TEXT SECTION —
[Start of section]
[whatwg] localStorage + worker processes from Michael Nordman on 2009-03-27 (public-whatwg-archive@w3.org from March 2009)

From: Michael Nordman <michaeln@google.com>
Date: Fri, 27 Mar 2009 15:32:05 -0700
Message-ID: <fa2eab050903271532y79579091h66e1882d292f3ceb@mail.gmail.com>
> sessionLifetime + tabSpecificScope doesn't make much sense since
> you get a new set of tabs when starting a new session

Sorry...  make that persistentLifetime  + tabScope doesn't make sense.


On Fri, Mar 27, 2009 at 3:29 PM, Michael Nordman <michaeln at google.com>wrote:

>
>
> On Tue, Mar 24, 2009 at 2:11 AM, Ian Hickson <ian at hixie.ch> wrote:
>
>>
>> I've updated the specs as follows:
>>
>>  - removed localStorage from Web Workers for now.
>>
>>  - extended the implicit lock mechanism that we had for storage to also
>>   cover document.cookie, and made the language more explicit about how
>>   it works.
>>
>>  - added navigator.releaseLock().
[End of section]
DATA BELOW —
[Start of section]
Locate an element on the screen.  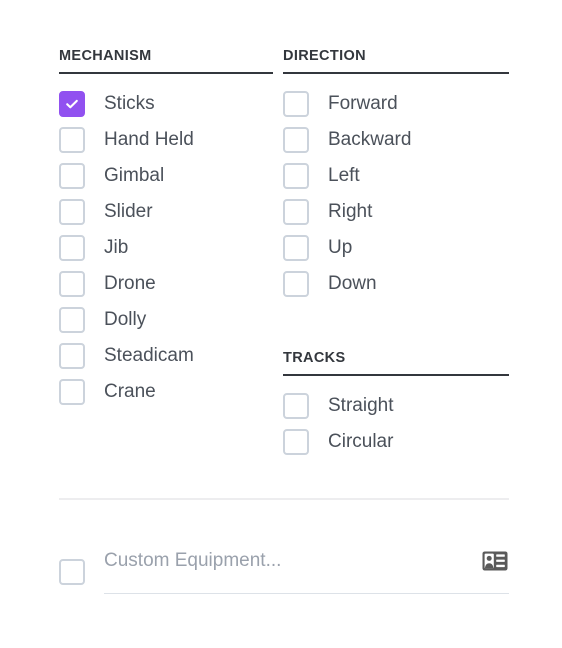
checkbox-direction-left is located at coordinates (296, 176).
[End of section]
ACTIVITY — Quote the localStorage mailing list message word for word from "From: Michael Nordman" to "doesn't make sense.".

ANSWER FOR THIS EXERCISE —
From: Michael Nordman <michaeln@google.com>
Date: Fri, 27 Mar 2009 15:32:05 -0700
Message-ID: <fa2eab050903271532y79579091h66e1882d292f3ceb@mail.gmail.com>
> sessionLifetime + tabSpecificScope doesn't make much sense since
> you get a new set of tabs when starting a new session

Sorry...  make that persistentLifetime  + tabScope doesn't make sense.